MCCAUL: You know, right now there's not a lot of appetite from the American people. The case has not been made to use force and put American troops on the ground. Having said that, I do believe that you get to the U.N. resolution, and there is an enforcement provision in there. They would have to go back and get an additional resolution that deals with security. Then, I think if Assad is violating those terms, then, you know, that's another issue.
But this is what I've been arguing all along is we should have been going to the international community to help with this issue, not go it alone. The president -- usually you rally the international consensus --
ROBERTS: The president did go to the international community, went to his closest ally, Britain, but they said, thanks, but no thanks.
MCCAUL: Isn't that interesting? And he has no persuasion over, you know, Britain. Britain backed out. The whole thing fell apart. Putin came in and said, you know what? It's in the global best interests to deal with this issue.
And I think, you know, working -- it's an odd scenario. Don't get me wrong here. But I do think that, again, Russia has the greatest leverage over Assad in Syria, and we need to be working with them to do that.
And, you know, to Chris's point, of course it's going to be an international coalition. You know, we don't want American troops on the ground in Syria in a civil war. But in a situation that had no good outcome about two weeks ago, we see actually something that I think could possibly be a good outcome down the road.
ROBERTS: Let me put the final question to Congressman Van Hollen.
Do you believe, as some members of Congress do, that Putin has outfoxed President Obama on all of this?

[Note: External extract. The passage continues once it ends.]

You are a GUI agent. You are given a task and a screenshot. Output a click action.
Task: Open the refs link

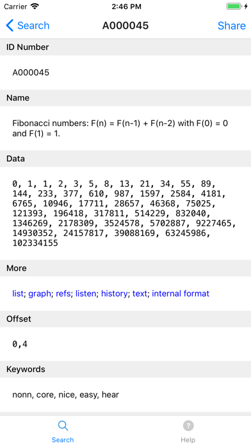pyautogui.click(x=63, y=293)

VAN HOLLEN: Well, if outfoxing means giving the president of the United States everything they asked for and more, maybe that's kind of outfoxing we need because, look -- again, the president had a clear objective: stop Assad from using chemical weapons. In the last six days, we have accomplished that and more.
So, what -- and why? Look, Putin was sitting out there --
ROBERTS: Senator Lindsey Graham believes Putin has put the president in a box.
VAN HOLLEN: That's absurd. Look, Putin was out there. His big ally, Assad, is sitting there, and Putin's powerless to stop a potential military strike from the United States. What kind of message does that send any other allies Russia has around the world?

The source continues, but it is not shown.